Typical American Families

 

Typical American Families



The discussion focused on the nature of family roles, an overview of the major demographic changes (marriage, cohabitation, non-family households, remarriage, fertility, teen pregnancy, and female employment) affecting the American family in recent decades, and the nature of the impact on women, men, and children.

 Four main trends were identified:

 1) an increased proportion of children living in single-parent families due to high divorce rates and increased births outside of marriage; 

2) an increased share of adults in non-traditional living arrangements;

 3) increased participation of women in the labor force at all stages of the life cycle; and 

4) a decrease in the proportion of children and an increase in the proportion of elderly people in the total population due to declining mortality and fertility rates. 

Starting a family is based on parental and educational roles, the need for society and emotional support, and opportunities for specialization and trade, and economies of scale. The costs of family life can include potential disagreements, conflicts, loss of privacy, and time and money. Several reasons have been identified for not maintaining traditional families consisting of a married couple with children. 

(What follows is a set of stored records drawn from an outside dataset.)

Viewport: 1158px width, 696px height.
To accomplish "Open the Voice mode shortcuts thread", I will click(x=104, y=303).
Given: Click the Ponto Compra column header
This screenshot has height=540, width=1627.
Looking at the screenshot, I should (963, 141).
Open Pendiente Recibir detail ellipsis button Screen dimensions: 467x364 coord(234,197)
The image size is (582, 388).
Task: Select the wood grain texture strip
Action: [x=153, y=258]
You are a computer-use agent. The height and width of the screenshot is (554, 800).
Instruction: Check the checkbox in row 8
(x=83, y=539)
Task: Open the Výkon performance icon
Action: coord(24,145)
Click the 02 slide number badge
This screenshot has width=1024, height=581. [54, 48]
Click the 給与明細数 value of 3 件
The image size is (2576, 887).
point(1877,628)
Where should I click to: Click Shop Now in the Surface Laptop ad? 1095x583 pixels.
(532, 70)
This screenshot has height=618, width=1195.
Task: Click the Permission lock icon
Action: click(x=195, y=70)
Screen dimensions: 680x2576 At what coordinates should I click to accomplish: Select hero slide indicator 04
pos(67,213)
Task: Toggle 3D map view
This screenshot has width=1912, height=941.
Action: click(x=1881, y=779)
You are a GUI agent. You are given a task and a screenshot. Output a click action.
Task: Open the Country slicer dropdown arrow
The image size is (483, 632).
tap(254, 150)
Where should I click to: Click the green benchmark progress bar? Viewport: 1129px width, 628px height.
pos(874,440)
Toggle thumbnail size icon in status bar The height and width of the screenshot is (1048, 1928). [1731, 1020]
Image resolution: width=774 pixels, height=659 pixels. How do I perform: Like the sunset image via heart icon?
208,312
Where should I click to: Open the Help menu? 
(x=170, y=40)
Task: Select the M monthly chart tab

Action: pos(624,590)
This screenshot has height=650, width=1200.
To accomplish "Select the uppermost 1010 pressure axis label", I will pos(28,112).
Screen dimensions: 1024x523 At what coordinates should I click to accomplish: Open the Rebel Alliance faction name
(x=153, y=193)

The trends involved later age at marriage: 24.4 years in 1992 for women, increased cohabitation (nearly 50% cohabitation before first marriage in 1985-86), a decline in the number of married couple households, and an increase in the number of adults in non-family households. . 

Divorce rates have risen over the past 100 years with peaks in the 1970s; reasons have been identified as an increase in baby boomers and new marriages, increased labor participation of women and changes in gender roles. The stabilization and slight decline in rates may be due to natural leveling, the likelihood of greater stability in new marriages, and the aging of baby boomers. The expected future increase in the divorce rate was also justified. Remarriage rates varied by sex, age at separation/divorce, presence of children, race/ethnicity, and education.

 Fertility remained stable at 1.8 during the late 1970s and early 1980s, rising slightly to 2.0 in 1989. In 1990, 25% of births were out of wedlock, compared with 5% in 1960. About 12% of births in in 1989 it belonged to teenagers. . There was an increase in female-headed households, whose median income in 1992 was $13,012, or 33% of a married couple's income.